How to complete this task: Restate word for word the section of the entries that opens at the line containing "Instruction: Collapse the" and closes at the line containing "Task: Select the CAD DWF互转 icon", both lines kept, pictures dropped.

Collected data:
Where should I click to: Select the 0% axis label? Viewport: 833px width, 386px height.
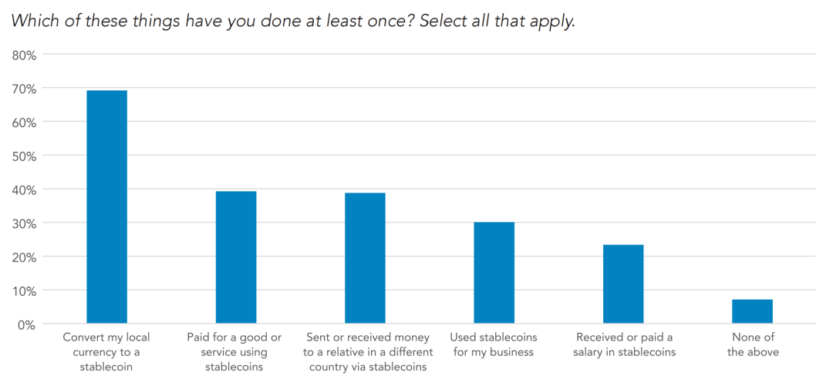(x=25, y=325)
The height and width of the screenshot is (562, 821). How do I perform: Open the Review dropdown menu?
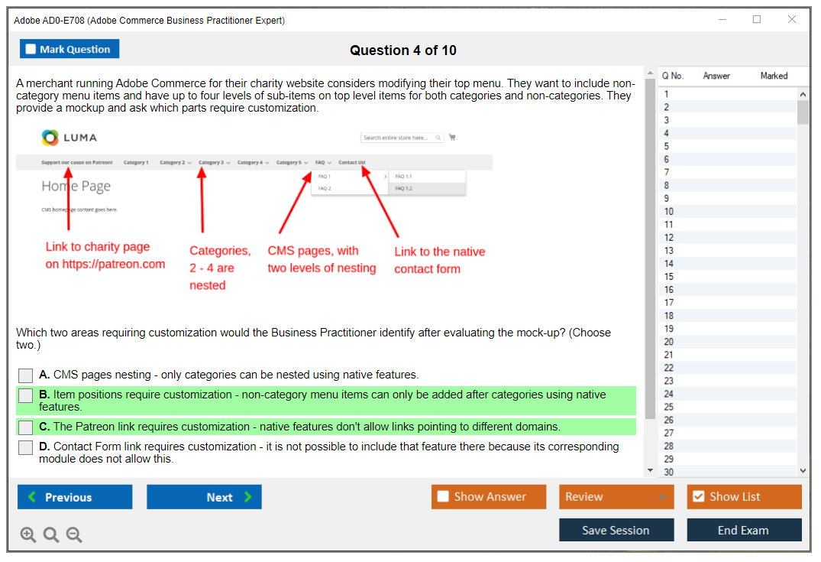click(x=616, y=497)
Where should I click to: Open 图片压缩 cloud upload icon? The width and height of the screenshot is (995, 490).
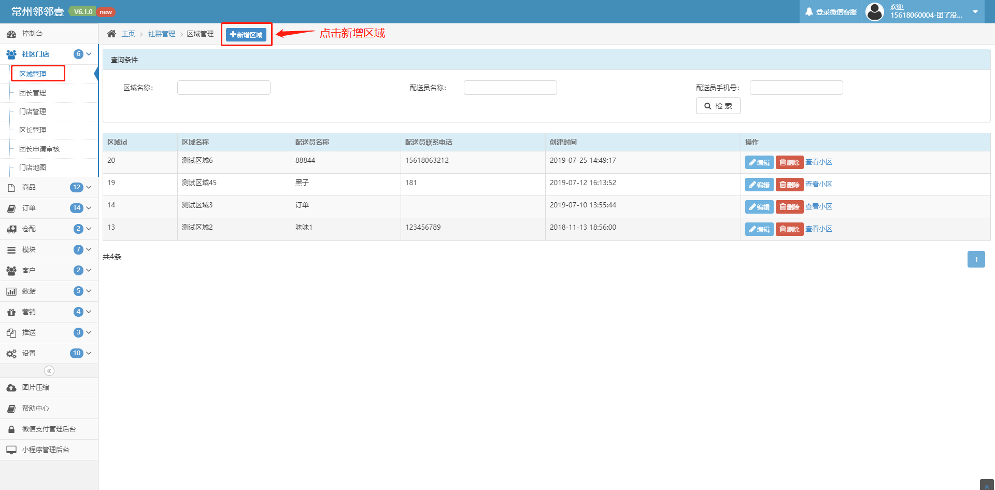click(11, 388)
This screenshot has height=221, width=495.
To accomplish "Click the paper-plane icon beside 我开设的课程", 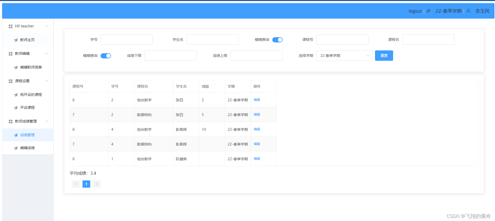I will [16, 95].
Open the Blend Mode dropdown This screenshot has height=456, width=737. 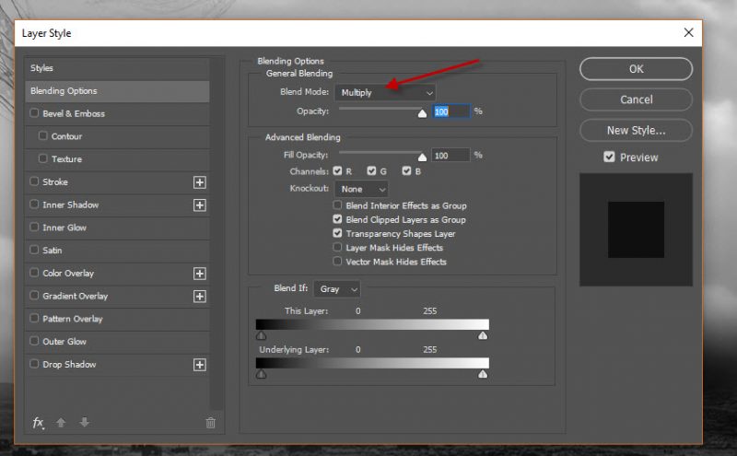tap(385, 92)
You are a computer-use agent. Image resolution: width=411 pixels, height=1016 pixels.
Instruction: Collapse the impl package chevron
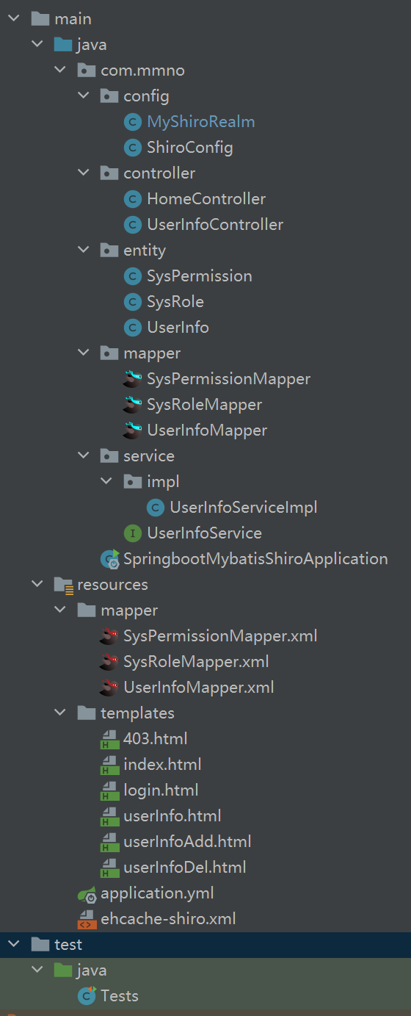coord(106,482)
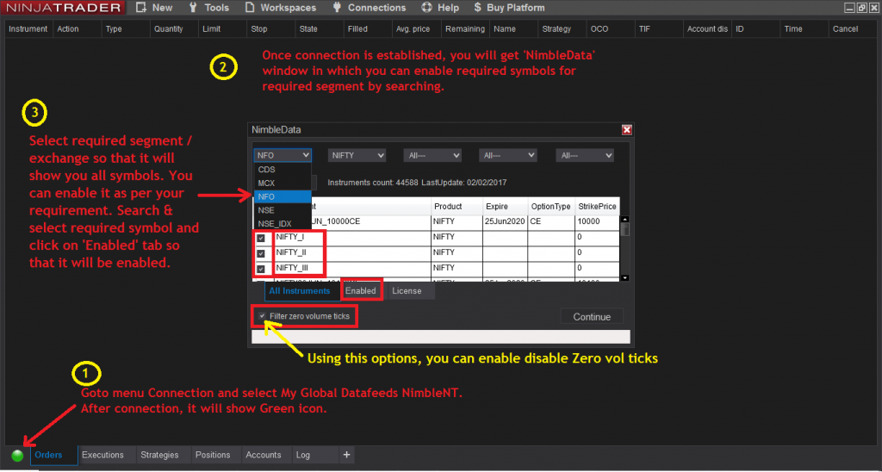Open the Executions tab
Image resolution: width=882 pixels, height=472 pixels.
(102, 455)
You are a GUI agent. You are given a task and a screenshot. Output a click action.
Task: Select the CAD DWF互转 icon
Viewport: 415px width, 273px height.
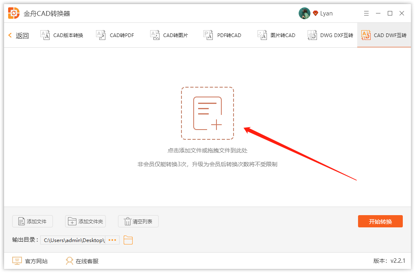(x=365, y=35)
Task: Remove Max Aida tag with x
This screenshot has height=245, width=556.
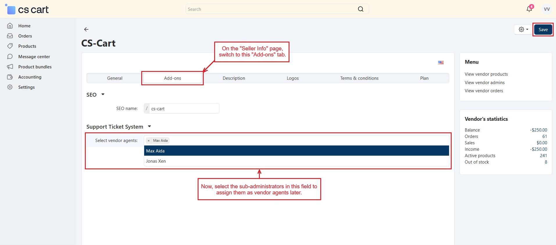Action: click(149, 141)
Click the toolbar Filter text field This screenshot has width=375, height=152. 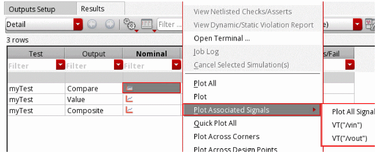(x=170, y=25)
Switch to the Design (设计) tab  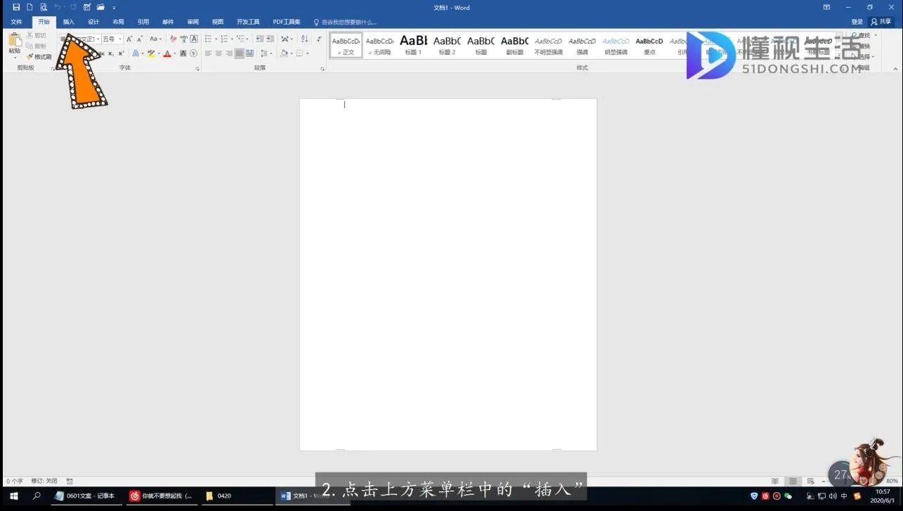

Answer space:
Instruction: Collapse the impl package chevron
coord(106,482)
Open the Executions tab
Image resolution: width=882 pixels, height=472 pixels.
(102, 455)
You are a GUI agent. You are given a task and a screenshot. Output a click action.
Task: Select the CAD DWF互转 icon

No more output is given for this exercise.